Die (relativ sinnlose) Operation war
für den 16.August angesetzt, am Maria Himmelfahrtstag war ich bei
meinem Mann im Spital und hab ihn gefragt, ob es ihm peinlich wäre,
mit mir dort in der Kapelle zur Messe zu gehen. Nein, meinem Mann war
nie etwas „peinlich“ - und danach sagte er mir, die „Mutter
Gottes“ hätte ihn an das Rosenkranzbeten seiner Mama erinnert....
Wie durch ein Wunder fanden in wir in
den nächsten Wochen einen neuen Professor mit einer neuen
Chemotherapie-Methode...mein Mann überlebte Weihnachten...und lebte
noch 4 Jahre, aber es hatte einen hohen Preis mit immer wieder
schrecklichen Schmerzen...
Auch wie durch ein Wunder gab es viele
Freunde,die mir geholfen haben.Ich war voll berufstätig, zwei kleine
Kinder, der schwerkranke Mann...
Eines Tages läutete eine Freundin an
der Tür und zu meinem „Entsetzen“ hielt sie eine ziemlich große,
furchtbar kitschige „Mutter Gottes Statue“ in den Händen. „Eine
Wandermuttergottes“, sagte sie mir, die wandert von Familie zu
Familie und sie will sie für 2 Tage auch meinem Mann bringen. "Um
Gottes willen", sagte ich, "der dreht durch, sei nicht bös aber auch
ich kann damit nix anfangen..."
Mein Mann, im Bett liegend, wollte
natürlich wissen,was da an der Haustüre gequatscht wird – und
dann sagte er: „Hier wird kein Besuch abgewiesen ...herein mit der Maria“
Meine Freundin brachte das „Dings“
und mein Mann suchte einen Platz, an dem sie ihm ganz nahe war. Ich
wollte gar nicht genau hinschauen, nein, mir war sie peinlich
….aber....
Nach zwei Tagen wurde die wandernde
Maria (Gott sei Dank,dachte ich mir) abgeholt.
Meinem Mann gefiel das plötzlich gar
nicht. Ich sollte mich sofort um „Ersatz“kümmern, eine
„Wandermuttergottes“ kaufen.
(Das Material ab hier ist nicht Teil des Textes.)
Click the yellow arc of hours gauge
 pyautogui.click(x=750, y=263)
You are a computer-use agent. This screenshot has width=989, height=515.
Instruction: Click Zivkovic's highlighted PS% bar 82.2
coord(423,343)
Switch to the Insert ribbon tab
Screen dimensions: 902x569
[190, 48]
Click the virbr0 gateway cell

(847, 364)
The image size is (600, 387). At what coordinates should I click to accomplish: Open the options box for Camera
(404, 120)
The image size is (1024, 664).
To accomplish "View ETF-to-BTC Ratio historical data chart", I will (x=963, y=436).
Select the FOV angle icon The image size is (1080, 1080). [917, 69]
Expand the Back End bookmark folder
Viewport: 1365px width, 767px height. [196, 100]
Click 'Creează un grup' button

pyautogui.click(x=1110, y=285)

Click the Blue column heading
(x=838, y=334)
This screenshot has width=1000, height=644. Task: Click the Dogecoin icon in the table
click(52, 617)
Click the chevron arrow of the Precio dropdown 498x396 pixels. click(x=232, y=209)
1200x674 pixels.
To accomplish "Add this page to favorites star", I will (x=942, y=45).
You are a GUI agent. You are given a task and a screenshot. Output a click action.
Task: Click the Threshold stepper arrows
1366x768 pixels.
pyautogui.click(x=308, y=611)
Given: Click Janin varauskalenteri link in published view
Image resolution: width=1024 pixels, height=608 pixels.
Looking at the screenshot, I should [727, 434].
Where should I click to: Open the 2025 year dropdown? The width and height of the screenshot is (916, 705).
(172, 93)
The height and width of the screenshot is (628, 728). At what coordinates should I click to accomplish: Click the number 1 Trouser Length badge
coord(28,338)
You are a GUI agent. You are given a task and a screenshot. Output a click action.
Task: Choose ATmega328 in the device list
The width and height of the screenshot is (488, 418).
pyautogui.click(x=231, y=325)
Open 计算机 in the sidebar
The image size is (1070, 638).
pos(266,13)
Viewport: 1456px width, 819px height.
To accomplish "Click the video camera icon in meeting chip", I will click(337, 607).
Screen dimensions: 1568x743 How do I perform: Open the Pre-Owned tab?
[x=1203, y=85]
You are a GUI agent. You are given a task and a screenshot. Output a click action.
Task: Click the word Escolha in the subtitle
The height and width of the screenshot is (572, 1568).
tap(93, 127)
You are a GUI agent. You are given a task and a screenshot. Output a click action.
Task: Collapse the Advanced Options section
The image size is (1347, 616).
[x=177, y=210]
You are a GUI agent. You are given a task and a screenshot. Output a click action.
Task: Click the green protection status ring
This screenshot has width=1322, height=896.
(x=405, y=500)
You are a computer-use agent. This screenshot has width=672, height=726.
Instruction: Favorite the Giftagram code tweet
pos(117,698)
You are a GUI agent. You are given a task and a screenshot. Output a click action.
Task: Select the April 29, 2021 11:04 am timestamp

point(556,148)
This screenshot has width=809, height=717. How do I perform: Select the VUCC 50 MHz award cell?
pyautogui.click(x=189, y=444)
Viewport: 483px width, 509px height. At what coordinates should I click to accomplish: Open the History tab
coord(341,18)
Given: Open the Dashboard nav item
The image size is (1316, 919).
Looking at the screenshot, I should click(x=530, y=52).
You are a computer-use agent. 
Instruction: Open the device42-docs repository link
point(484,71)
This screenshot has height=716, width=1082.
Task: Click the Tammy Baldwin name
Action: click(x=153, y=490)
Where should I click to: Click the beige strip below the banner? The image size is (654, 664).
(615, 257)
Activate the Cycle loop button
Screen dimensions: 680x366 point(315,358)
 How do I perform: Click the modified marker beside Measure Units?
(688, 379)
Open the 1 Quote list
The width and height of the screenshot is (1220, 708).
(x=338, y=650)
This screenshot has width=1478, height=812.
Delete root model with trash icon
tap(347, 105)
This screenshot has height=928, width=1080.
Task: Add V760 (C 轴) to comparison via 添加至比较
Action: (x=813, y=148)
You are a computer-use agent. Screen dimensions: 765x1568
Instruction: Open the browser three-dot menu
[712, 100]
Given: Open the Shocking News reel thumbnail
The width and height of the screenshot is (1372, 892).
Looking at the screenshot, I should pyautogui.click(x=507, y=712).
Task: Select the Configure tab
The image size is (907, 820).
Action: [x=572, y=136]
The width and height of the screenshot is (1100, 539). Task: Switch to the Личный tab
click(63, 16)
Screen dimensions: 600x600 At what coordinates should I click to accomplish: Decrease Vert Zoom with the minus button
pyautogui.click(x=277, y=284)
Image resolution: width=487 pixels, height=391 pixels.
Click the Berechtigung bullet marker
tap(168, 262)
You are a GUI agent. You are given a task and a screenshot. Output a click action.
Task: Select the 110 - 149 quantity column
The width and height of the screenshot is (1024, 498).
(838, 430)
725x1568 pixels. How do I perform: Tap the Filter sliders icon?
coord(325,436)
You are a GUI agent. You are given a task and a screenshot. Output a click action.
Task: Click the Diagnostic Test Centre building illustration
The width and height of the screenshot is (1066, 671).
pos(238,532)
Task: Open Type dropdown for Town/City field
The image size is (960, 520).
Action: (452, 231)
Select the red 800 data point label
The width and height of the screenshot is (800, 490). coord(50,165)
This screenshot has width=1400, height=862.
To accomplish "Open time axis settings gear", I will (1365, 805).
Du meine Güte...für mich war das
schrecklich, frommen Kitsch habe ich immer vermieden und jetzt SO
etwas in meiner Wohnung …
Aber ich fand in Oberösterreich ein
Geschäft, die Wandermuttergottes wurde geliefert, sie wanderte nicht
mehr sondern wurde (immer mehr geliebtes) Familienmitglied....
Nach dem Tod meines Mannes,die Kinder
waren noch nicht 6 und 10 Jahre alt, bin ich viele Nächte weinend
mit der „Wandermuttergottes“ im Arm in der Wohnung
herumgewandert.
Zu zweit war alles leichter.....
Als mein Sohn nach der Matura in eine
eigene Wohnung zog, da habe ich einen bitteren Verlust erlitten. Nein,
nicht den Sohn – der war ohnehin in der Nähe: aber er nahm die
Wandermuttergottes mit... Und so steht sie nun bei ihm und zu
meiner totalen Verblüffung hat keiner seiner (auch nicht frommen)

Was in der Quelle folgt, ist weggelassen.